Could you set down only the lines from the one including "At what coordinates" to the end of the records below, inclusive and exact, leaving pictures out?

*** Opening EXERCISE DATA ***

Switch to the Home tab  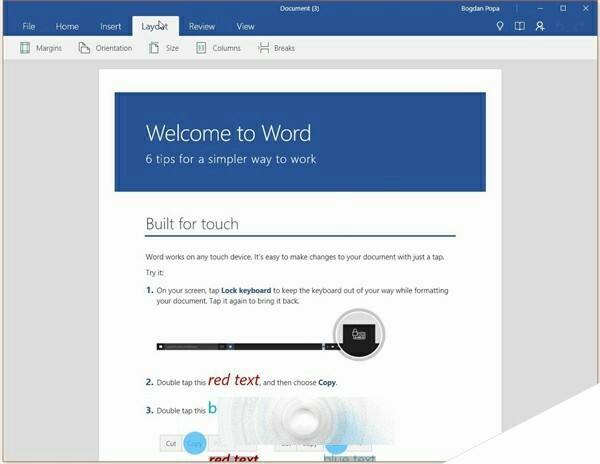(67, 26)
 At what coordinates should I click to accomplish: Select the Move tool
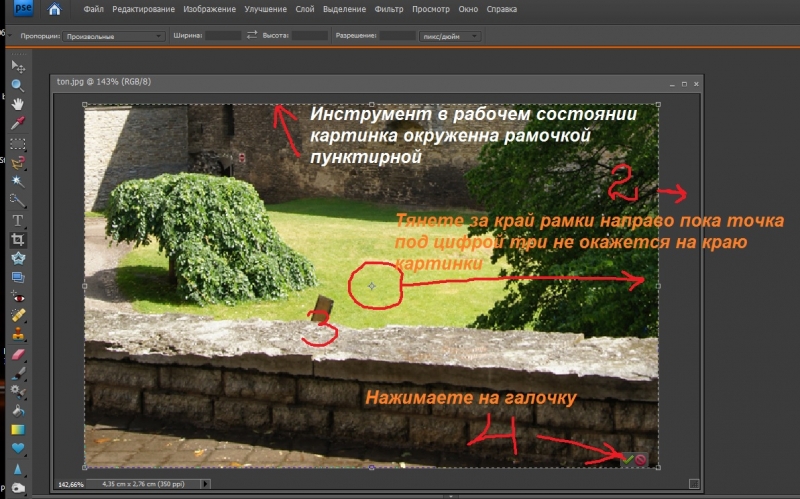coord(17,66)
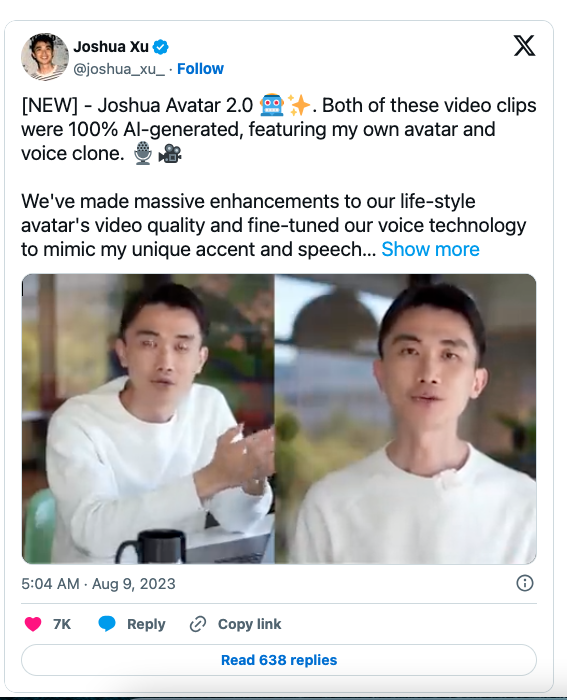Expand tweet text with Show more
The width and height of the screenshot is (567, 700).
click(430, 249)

*** Closing EXERCISE DATA ***

# RESULT OF THE EXERCISE
 At what coordinates should I click to accomplish: Select the Move tool
coord(17,66)
Expand tweet text with Show more
The width and height of the screenshot is (567, 700).
click(430, 249)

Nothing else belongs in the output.